Understanding Foundation Models

Training Data

How training data quality, language coverage, and domain coverage shape foundation model capability, cost, and reliability.

Training Data

An AI model is only as good as the data it was trained on. Training data determines what a model can do, where it struggles, and which applications it can support reliably.

Data Sets the Boundary

If there's no Vietnamese in the training data, the model won't be able to translate from English into Vietnamese. Similarly, if an image classification model sees only animals in its training set, it won't perform well on photos of plants.

More Task Data Can Help

If you want a model to improve on a certain task, you might want to include more data for that task in the training data.

Collection Is Expensive

Collecting sufficient data for training a large model isn't easy, and it can be expensive.
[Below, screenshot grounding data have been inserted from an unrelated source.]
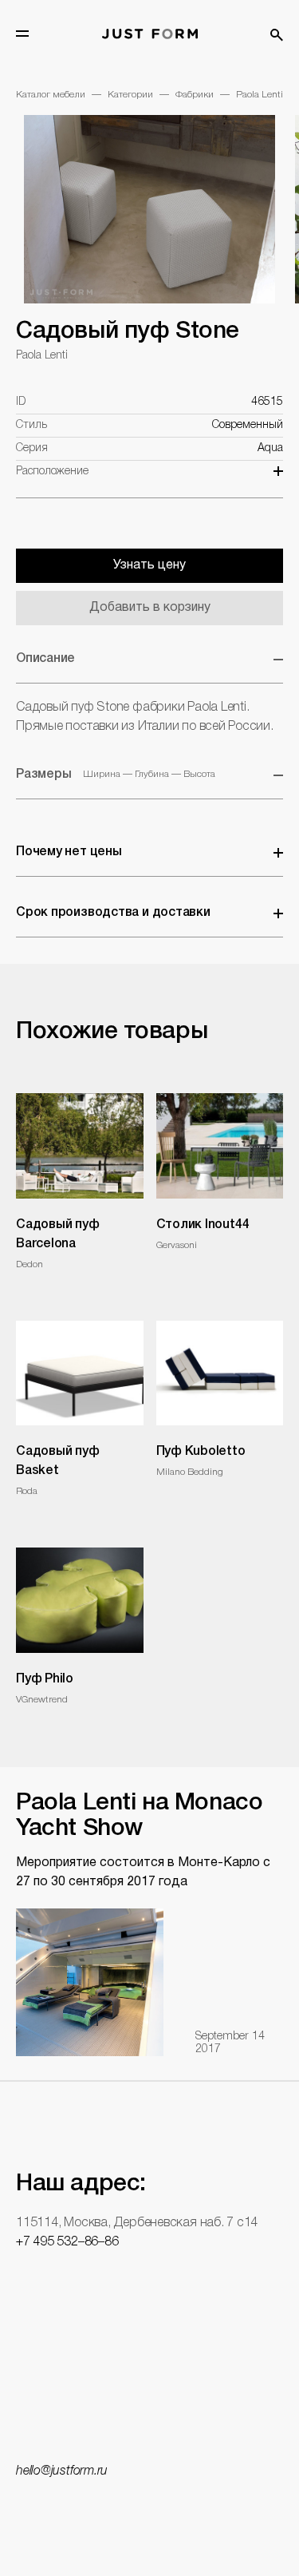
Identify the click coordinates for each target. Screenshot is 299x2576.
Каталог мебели (50, 94)
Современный (247, 425)
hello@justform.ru (62, 2471)
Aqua (270, 448)
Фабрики (194, 94)
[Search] (276, 35)
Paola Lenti (259, 94)
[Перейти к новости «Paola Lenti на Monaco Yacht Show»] (89, 1982)
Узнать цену (149, 565)
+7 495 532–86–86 (67, 2242)
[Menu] (22, 33)
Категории (130, 94)
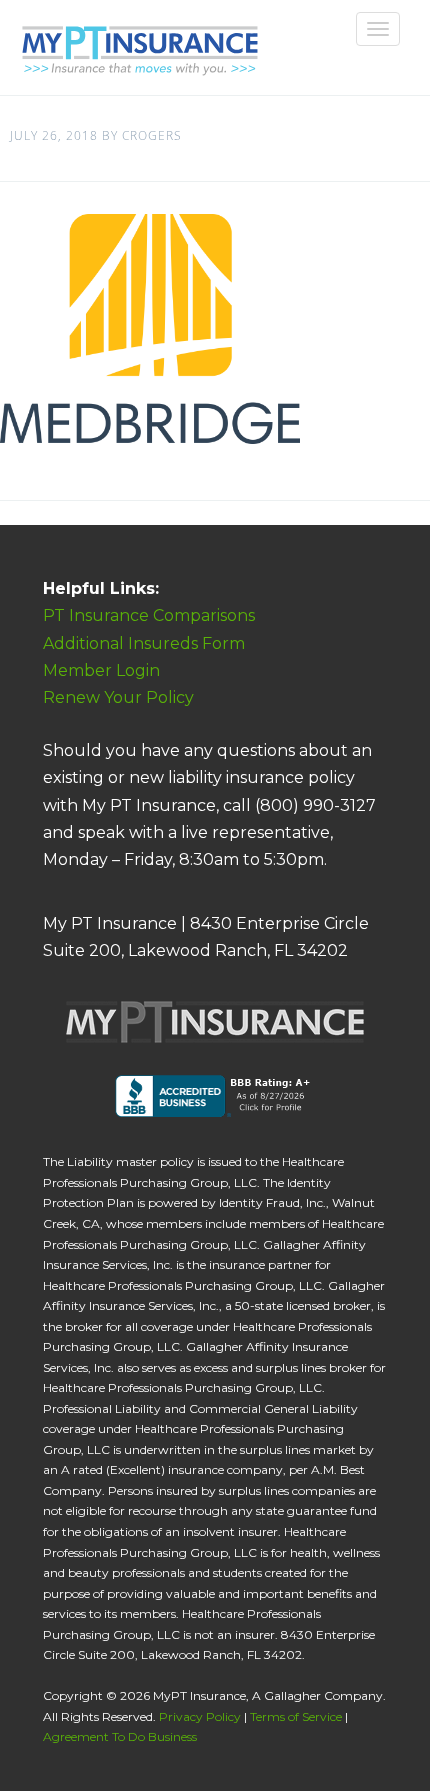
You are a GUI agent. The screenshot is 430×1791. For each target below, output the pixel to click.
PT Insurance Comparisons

Available Data Shapes Models

Model developers often have to rely on available data, even if this data doesn't exactly meet their needs.

Common Crawl and C4

For example, a common source for training data is Common Crawl, created by a nonprofit organization that sporadically crawls websites on the internet. In 2022 and 2023, this organization crawled approximately 2-3 billion web pages each month. Google provides a clean subset of Common Crawl called the Colossal Clean Crawled Corpus, or C4 for short.

The data quality of Common Crawl, and C4 to a certain extent, is questionable -- think clickbait, misinformation, propaganda, conspiracy theories, racism, misogyny, and every sketchy website you've ever seen or avoided on the internet.

A study by the Washington Post shows that the 1,000 most common websites in the dataset include several media outlets that rank low on NewsGuard's scale for trustworthiness. In lay terms, Common Crawl contains plenty of fake news.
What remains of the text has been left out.